Repression of FT signaling pathway by BOP1/2. Repression of FT signaling

Floral organs are produced in response to environmental and endogenous cues from populations of cells that are allocated on the flanks of the shoot apical meristem (SAM). In Arabidopsis thaliana, this process is strongly controlled through the photoperiod pathway in which FLOWERING LOCUS T (FT) is a key component. FT protein moves from the leaves to the shoot meristem where it is believed to interact with the bZIP transcription factor FD. The FT-FD complex activates APETALA1 (AP1) and LEAFY (LFY) gene expression and promotes floral meristem identity.
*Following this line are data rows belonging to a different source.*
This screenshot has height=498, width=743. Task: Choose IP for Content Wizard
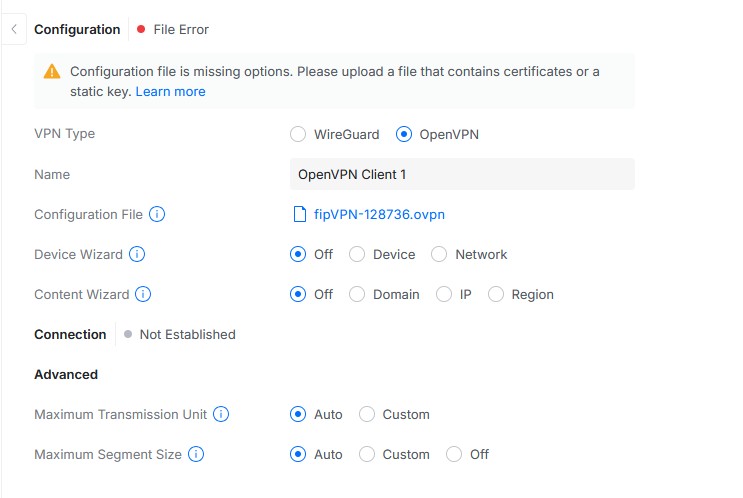(x=444, y=294)
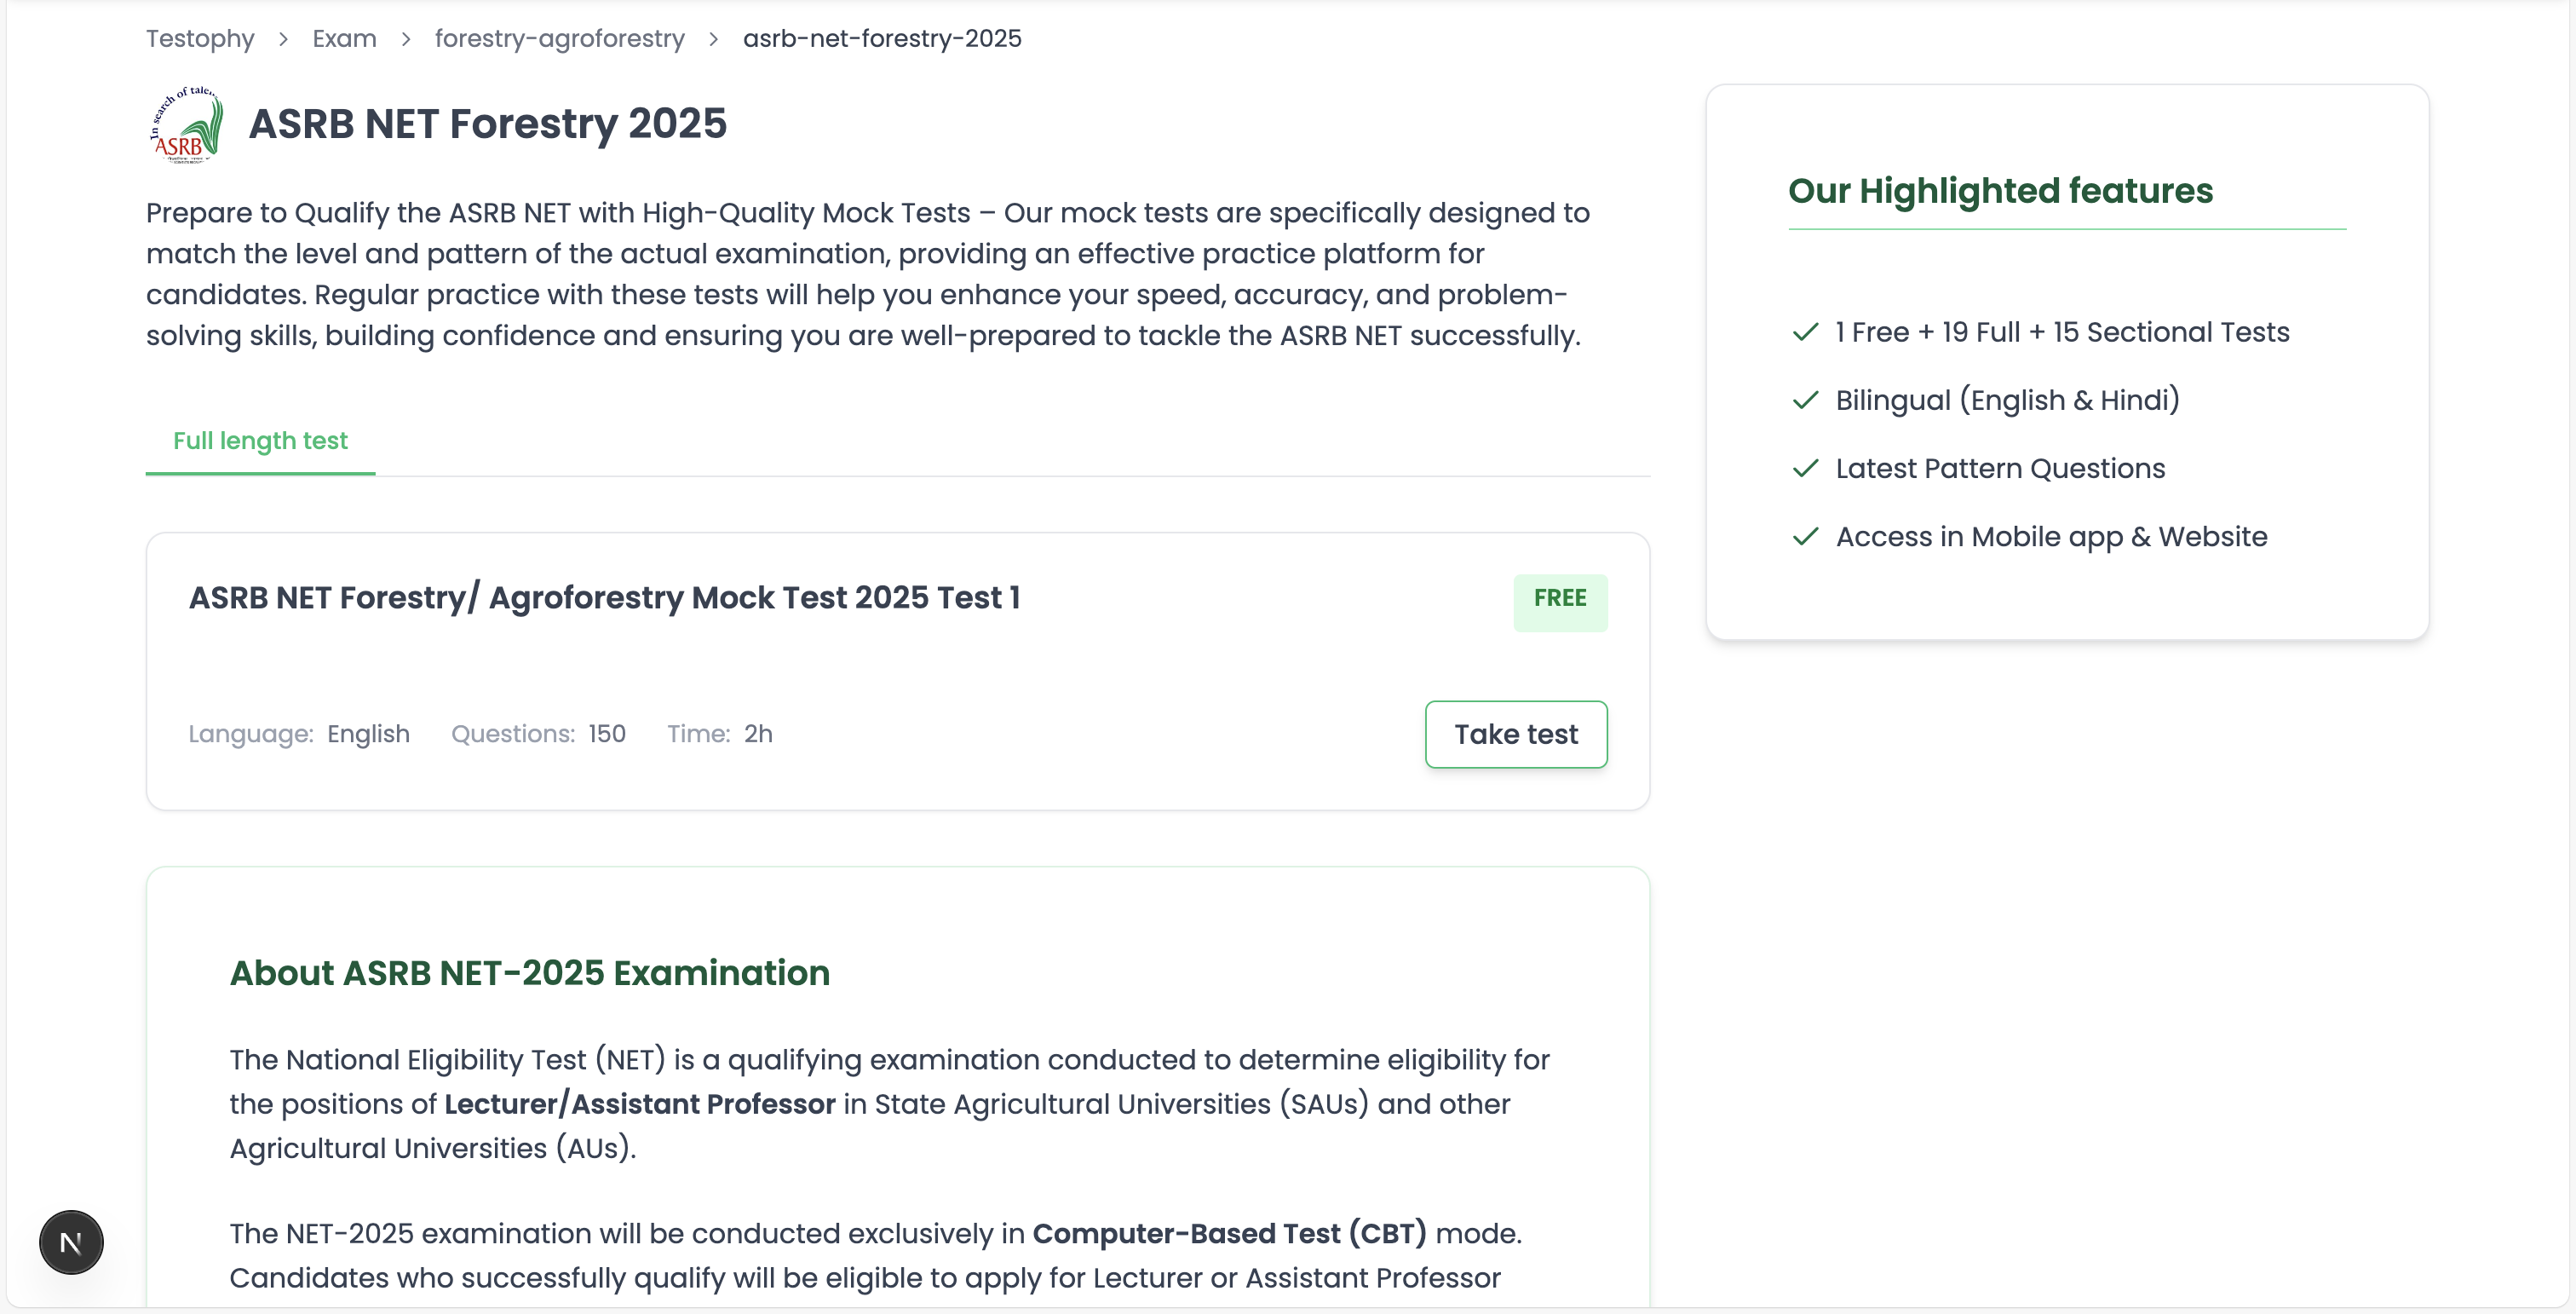Click the FREE badge on Test 1
This screenshot has height=1314, width=2576.
1559,599
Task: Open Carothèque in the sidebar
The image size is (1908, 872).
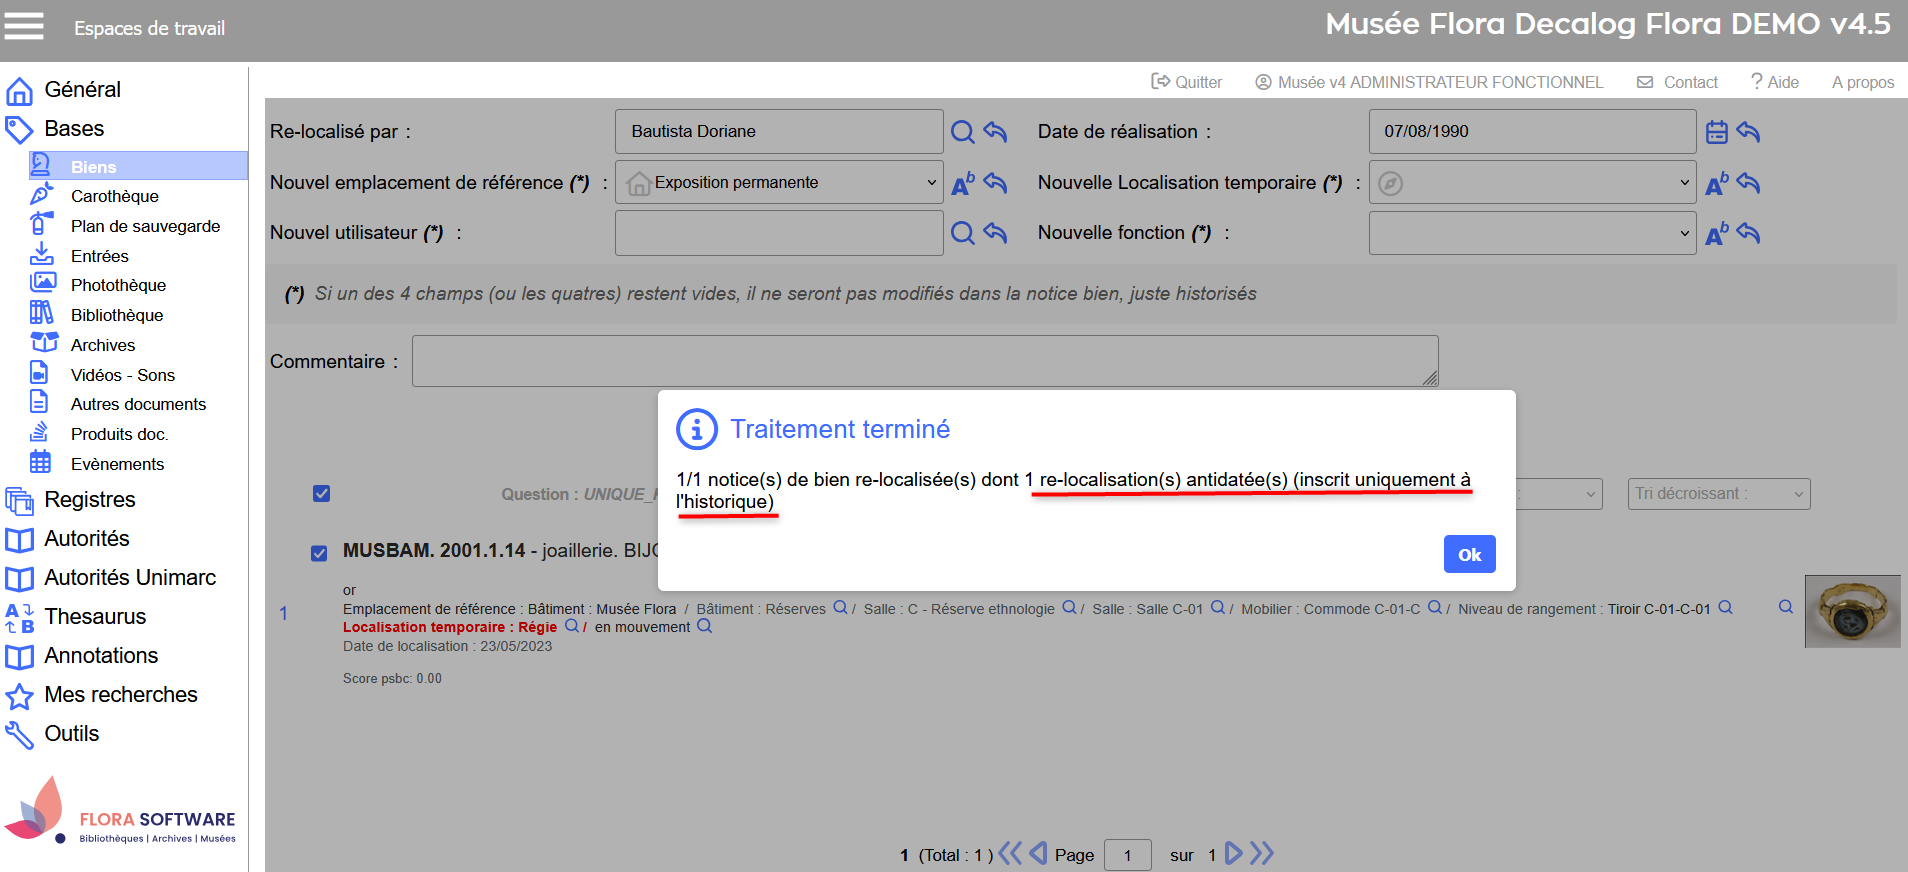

The ability of FT-FD to promote flowering is impaired by the loss-of-function of PENNYWISE (PNY), a BEL1-like homeodomain transcription factor involved in inflorescence patterning. However, how organ patterning genes can affect the FT-signaling pathway remains unclear. We identified a new mutant allele of PNY (pny-58) which strongly suppresses the flowering function of FT. Remarkably, we found that PNY binds to the promoter and regulates the expression of BLADE-ON-PETIOLE1 (BOP1) and BOP2 genes, two BTB-ankryin transcriptional co-activators. Our genetic and molecular studies show that BOP1/2 genes delay flowering by repressing the expression of FD in the SAM. In addition, we show that FD expression is reduced at the flanks of the SAM in the pny-58 mutant as a consequence of the ectopic expression of BOP1/2 genes. Therefore, AP1 and LFY cannot be properly activated by the FT-FD module and the floral transition is delayed. These results together shed light on the interaction between organ patterning genes and the FT-signaling pathway during flowering in Arabidopsis.